Prices for billets in Turkey have been dropping inevitably due to poor demand and more aggressive offers coming from Asia. The sharp increase in competition has put significant pressure on ex-Russia billet prices as suppliers have a limited number of markets where they can sell, and, even though overall offer volumes from Russia are reduced, this is not helping to sustain prices.
The SteelOrbis reference price for ex-Russia billet has declined to $500-515/mt FOB, with the midpoint at $507.5/mt FOB Black Sea, down by $10/mt from the previous level.
The Turkish billet market is rather silent this week, as buyers are holding back their demand, citing low finished steel sales. The number of offers from Russia is still limited to only a few suppliers voicing $560-570/mt CFR, but there are no takers at this price. Bids for ex-Russia material are rare and do not exceed $530-540/mt CFR. In fact, $540/mt CFR is the level of the latest 3,000 mt transaction, closed to the northern part of Turkey in the past week. “We are not offering actively, as there is no demand, so in fact there is no point in talking,” one of the sellers of ex-Russia billet to Turkey said.

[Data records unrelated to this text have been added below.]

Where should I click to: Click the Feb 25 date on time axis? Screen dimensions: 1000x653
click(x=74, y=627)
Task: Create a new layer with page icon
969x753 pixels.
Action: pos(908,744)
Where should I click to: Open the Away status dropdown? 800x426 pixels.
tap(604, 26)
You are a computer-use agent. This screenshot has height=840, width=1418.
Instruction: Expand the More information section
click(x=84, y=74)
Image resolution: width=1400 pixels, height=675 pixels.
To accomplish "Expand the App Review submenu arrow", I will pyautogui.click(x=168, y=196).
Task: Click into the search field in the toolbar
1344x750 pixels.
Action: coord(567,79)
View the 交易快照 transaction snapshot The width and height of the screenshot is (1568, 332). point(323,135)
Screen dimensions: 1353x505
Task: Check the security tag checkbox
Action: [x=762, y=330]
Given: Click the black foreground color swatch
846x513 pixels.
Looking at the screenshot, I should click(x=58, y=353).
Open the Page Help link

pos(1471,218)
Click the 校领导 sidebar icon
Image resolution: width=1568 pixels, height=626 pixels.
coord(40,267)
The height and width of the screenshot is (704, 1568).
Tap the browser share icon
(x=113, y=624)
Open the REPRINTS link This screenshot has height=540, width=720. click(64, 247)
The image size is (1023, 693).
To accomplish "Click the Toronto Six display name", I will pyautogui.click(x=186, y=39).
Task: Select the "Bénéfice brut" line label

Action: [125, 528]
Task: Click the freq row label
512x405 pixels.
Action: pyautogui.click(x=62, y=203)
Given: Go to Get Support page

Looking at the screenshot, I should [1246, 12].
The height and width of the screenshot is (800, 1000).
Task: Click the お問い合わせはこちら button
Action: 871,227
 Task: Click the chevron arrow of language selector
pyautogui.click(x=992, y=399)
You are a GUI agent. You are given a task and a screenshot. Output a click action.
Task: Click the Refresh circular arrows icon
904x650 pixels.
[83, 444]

Apart from low demand, another even more important factor putting pressure on Russian billet suppliers is increased competition with Asian sellers. Aside from Russia, Turkey continues receiving offers for billets of alternative origins. Iran is in the market with a 10,000 mt offer at $540/mt CFR, while prices from the GCC have been reported at $565-575/mt CFR, similar to last week’s levels. China is at $540-550/mt CFR and, although there is some unconfirmed information about a booking at $540-545/mt CFR last week, the most recent bids are at $530/mt CFR maximum. “Suppliers from Russia, even against their will, have to compete with these offers from China and Asia,” a trader said. “We are receiving the same bids from Turkey as in the ex-China deal, at $540/mt CFR, but we can offer only small volumes like 3,000 mt,” a source from Russia said.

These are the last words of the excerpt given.